Ensuring renewal poses a major challenge to clinical research. The problem may escalate to a crisis within the next few years as baby boom clinicians retire without there being enough qualified candidates to replace them. Not only that, but a significant percentage of ALF appropriations will be based on the results of our clinical research. Unless we can convince more young clinicians to become researchers, those appropriations are likely to shrink as time goes on. The intensity of the discussion at our recent General Academy Meeting revealed the seriousness with which we all view that danger.
Often there are very few applicants for a particular clinical research appointment— sometimes only one or two. Doctors who receive PhDs are an average of ten years older than many other professionals. Most associate professors at Sahlgrenska Academy are approaching retirement age—only a small percentage are younger than 55. A report by Christina Jern at Medi-sam and others noted the trend five years ago, and we have no reason to believe that there has been any kind of improvement since then. More than 60% of our researchers with some kind of combination appointment will be retiring within ten years, even assuming that they work until the age of 67.
Sahlgrenska University Hospital sees eye to eye with us about the problem.
It goes without saying that we aren’t the only institution that finds itself in this quandary. Sahlgrenska University Hospital sees eye to eye with us about the problem. What we obviously need is a strategy for identifying joint solutions. Nor are we sitting around twiddling our thumbs. We are training young doctors to become teachers and researchers in basic medical disciplines, we have an accelerated medical program for PhDs, and Sahlgrenska University Hospital and Sahlgrenska Academy are focusing on recruiting young researchers as part of the ALF system.
My sense is that doctors need more information about the advantages and rewards of a career in research. Inspiring role models, clear career paths through third-cycle training, associate professorships and combination appointments should make research an attractive option for medical students. One of the missing rungs on the career ladder is being addressed now that Medi-sam is accepting applications from new associate professors for two advanced research appointments. A number of similar recruitment efforts are planned for the future.
Inspiring role models, clear career paths through third-cycle training, associate professorships and combination appointments should make research an attractive option for medical students.
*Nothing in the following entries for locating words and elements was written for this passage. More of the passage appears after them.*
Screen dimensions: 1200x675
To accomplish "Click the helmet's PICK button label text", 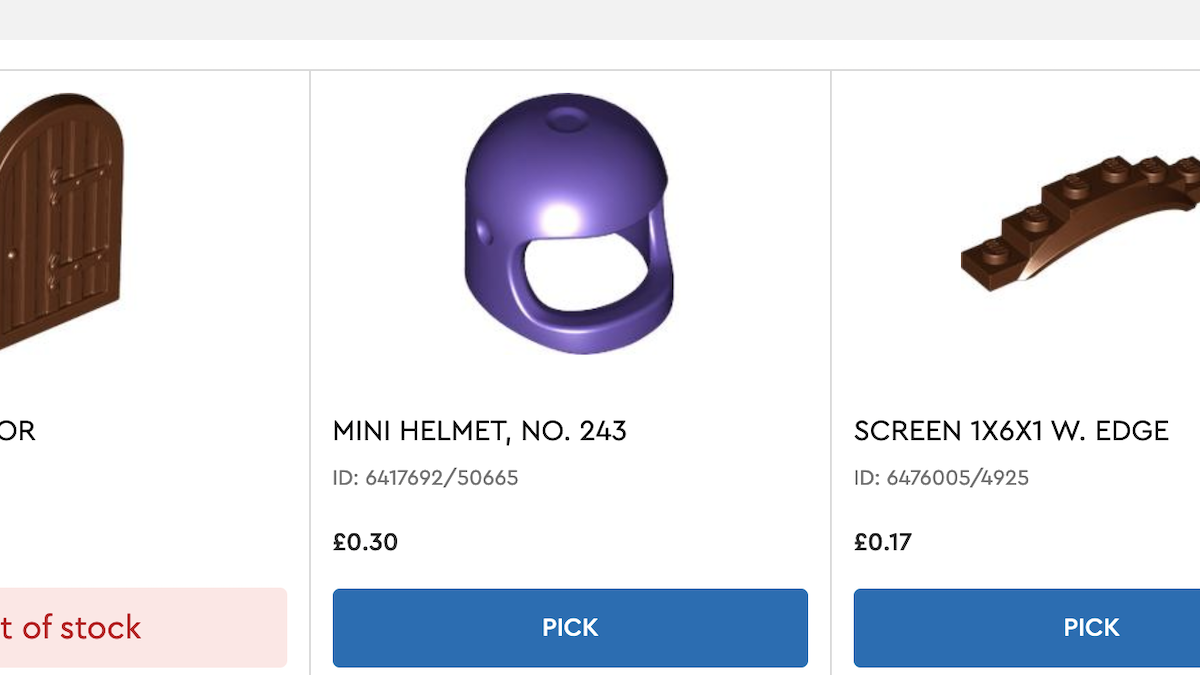I will [x=570, y=627].
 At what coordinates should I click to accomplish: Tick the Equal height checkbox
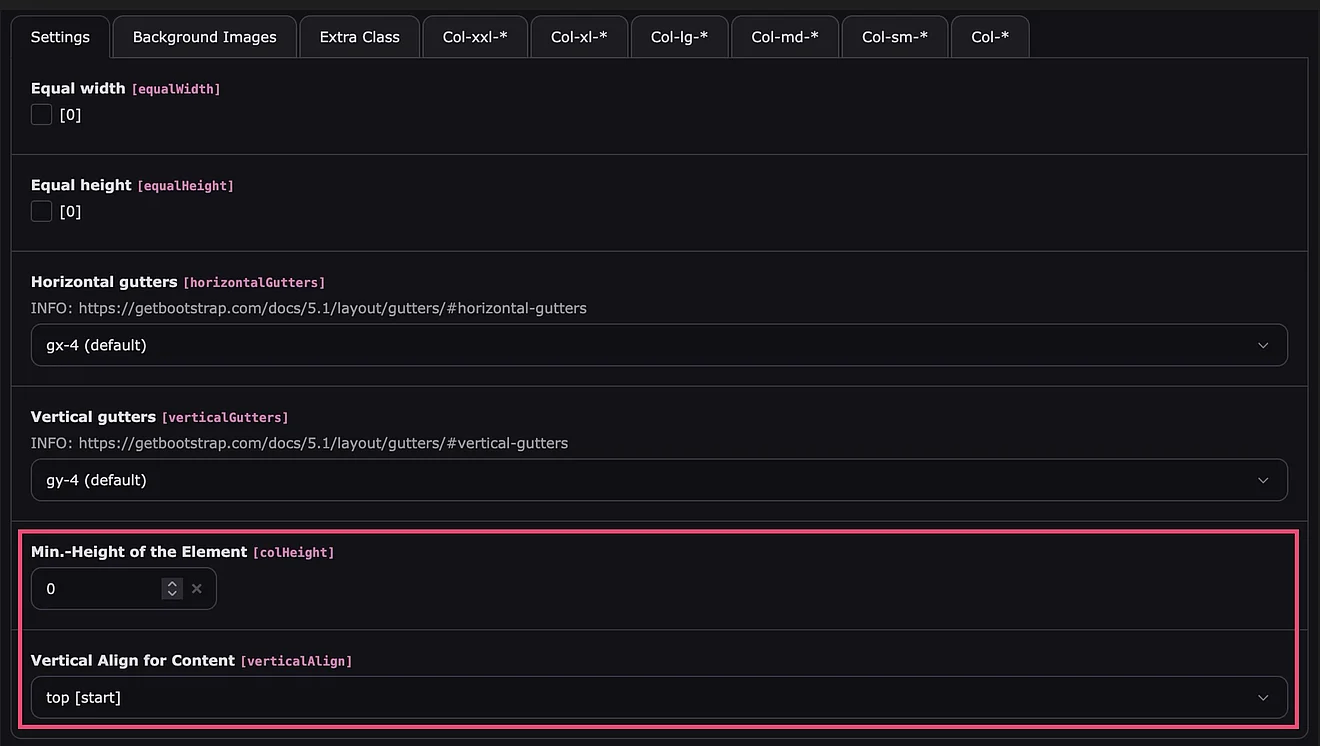[41, 211]
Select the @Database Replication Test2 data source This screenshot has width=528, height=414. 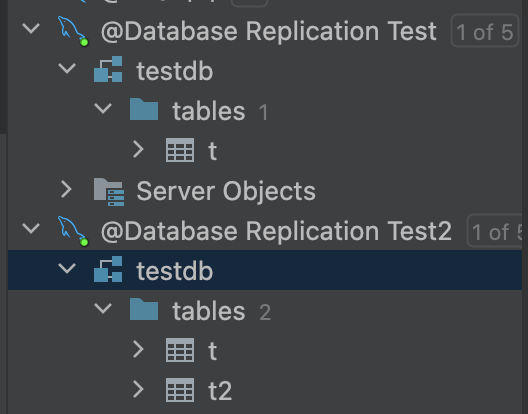(x=276, y=231)
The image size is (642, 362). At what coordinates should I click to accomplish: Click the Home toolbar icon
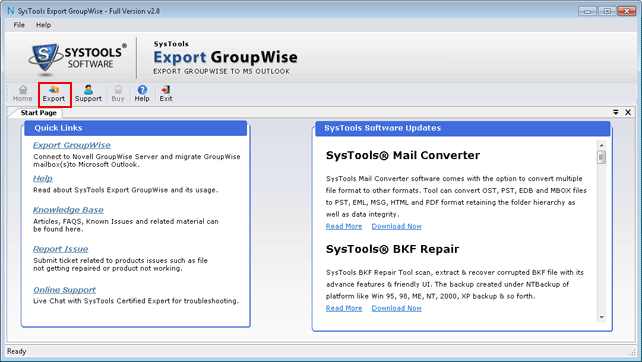[x=23, y=94]
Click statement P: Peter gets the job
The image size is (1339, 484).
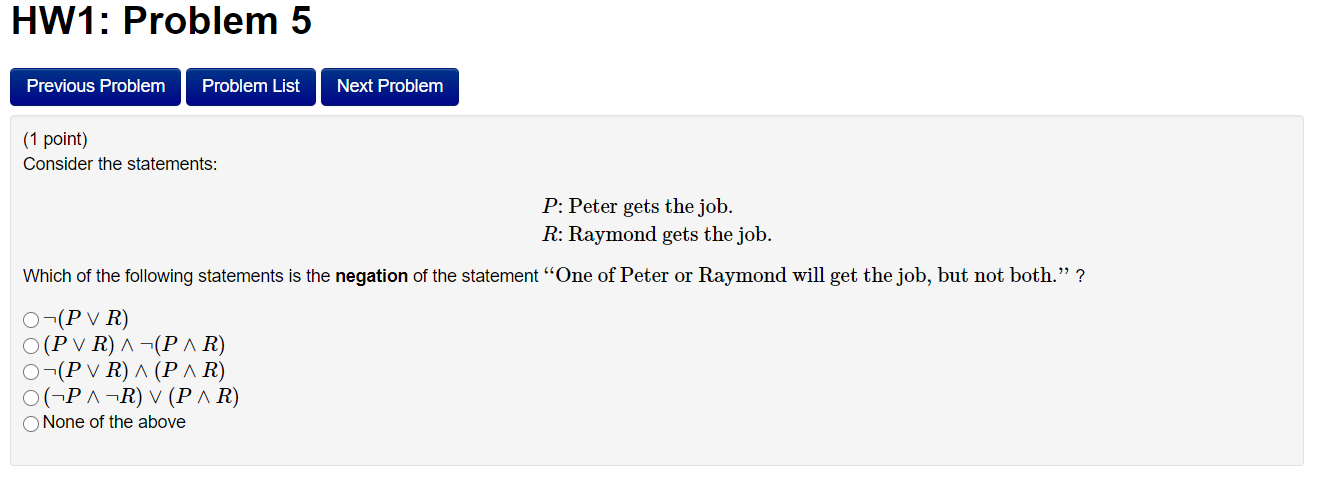(638, 207)
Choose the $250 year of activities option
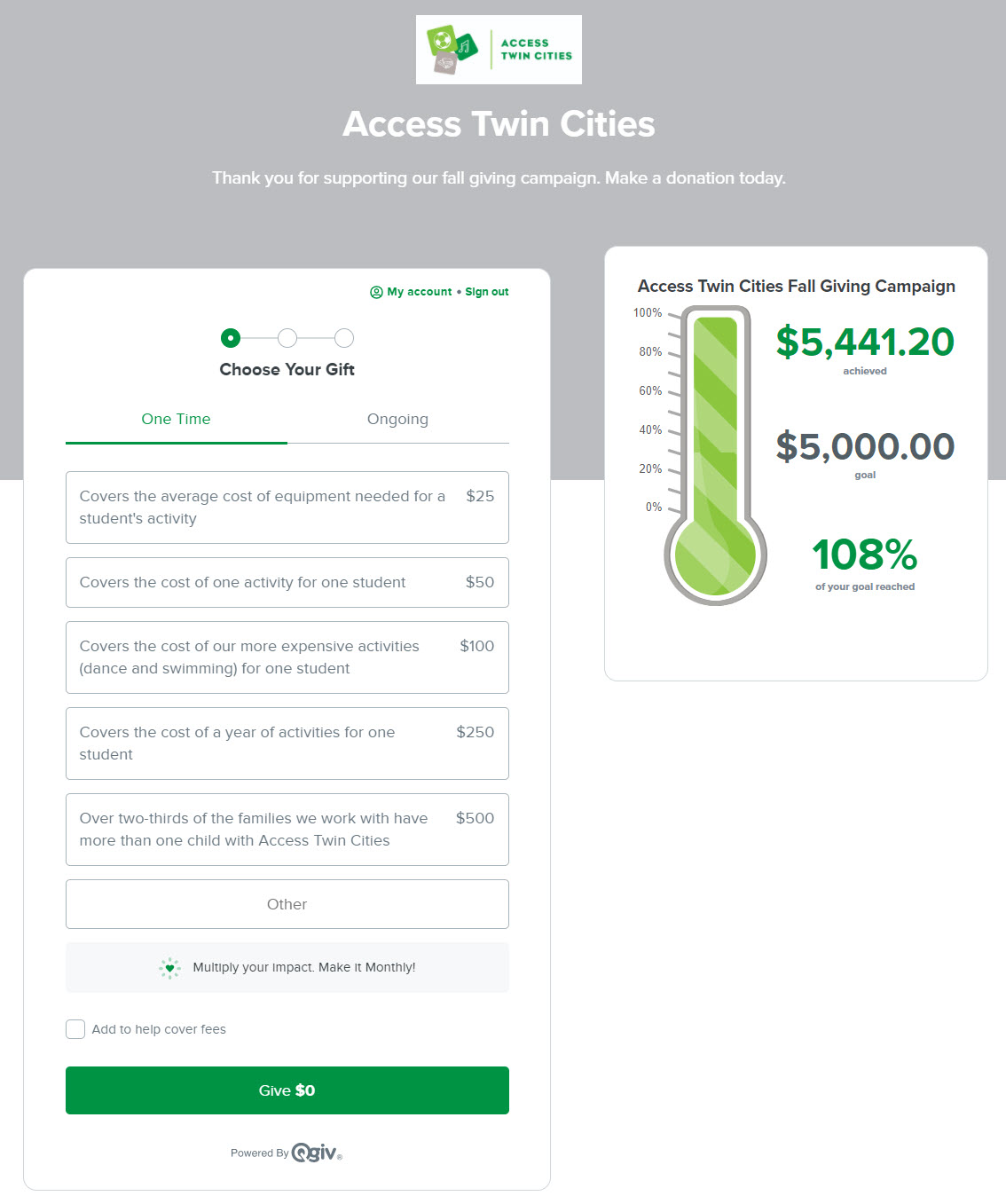 (x=287, y=744)
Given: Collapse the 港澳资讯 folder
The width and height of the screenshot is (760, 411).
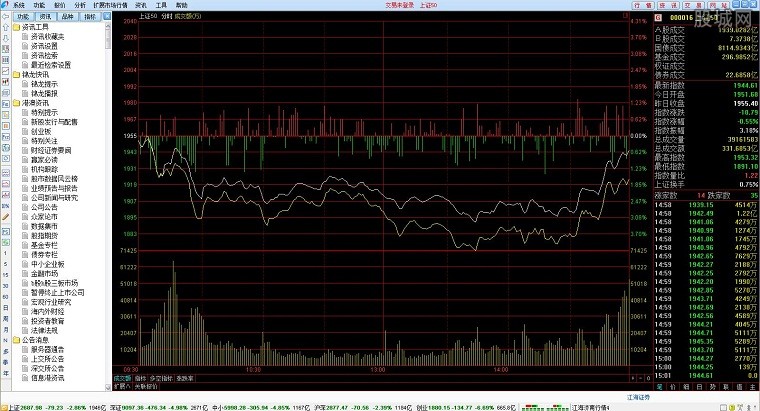Looking at the screenshot, I should (16, 102).
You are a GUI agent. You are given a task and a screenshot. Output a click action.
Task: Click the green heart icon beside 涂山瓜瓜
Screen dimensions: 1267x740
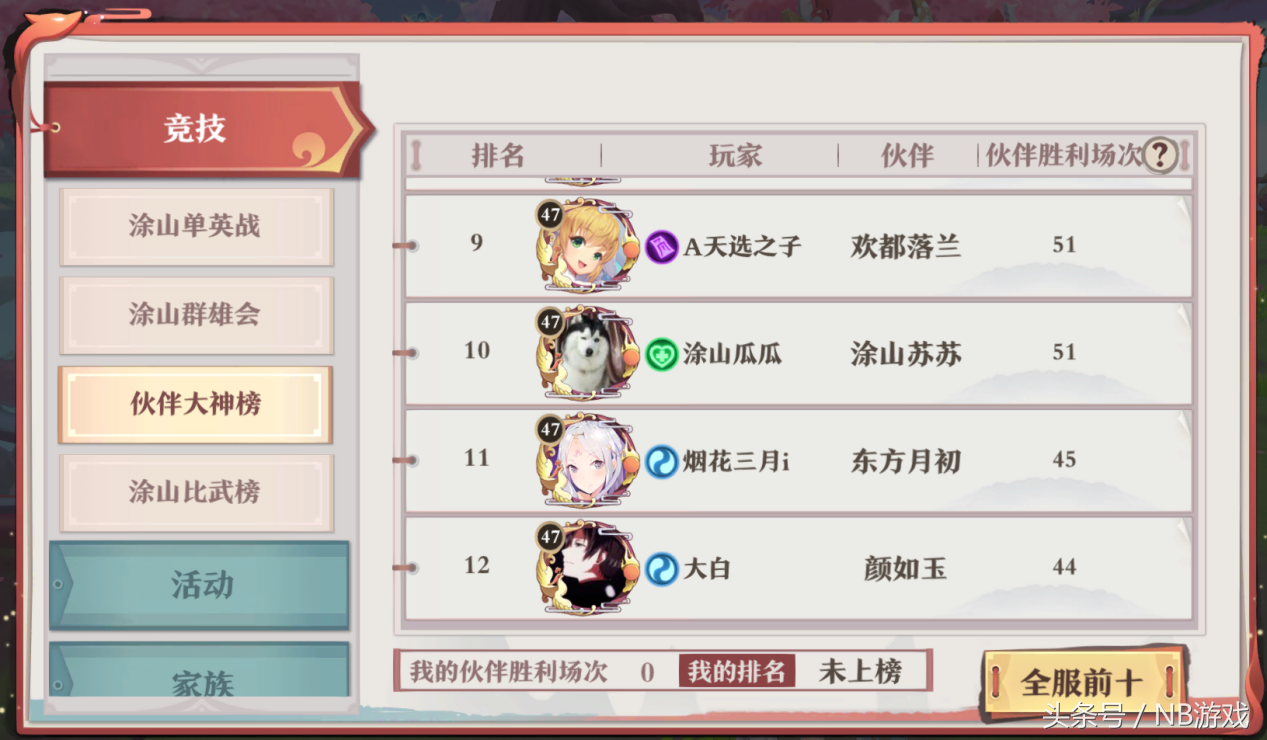coord(661,353)
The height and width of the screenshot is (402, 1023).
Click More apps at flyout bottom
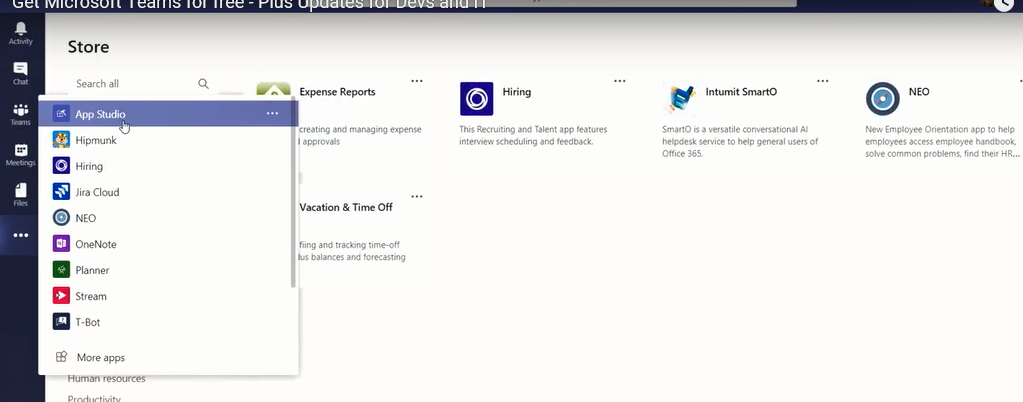100,357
Wage competition is a big part of the problem and our options for dealing with it are limited. A doctor with a PhD earns only a few hundred dollars more after several years of third-cycle training, whereas those who work privately may well be making twice as much. Obviously young doctors are tempted to take that route. There is no way we can match those kinds of salaries. Clinical researchers in other countries often have the opportunity to accept private assignments on the side, which significantly improves their earning potential. We might want to consider a similar approach.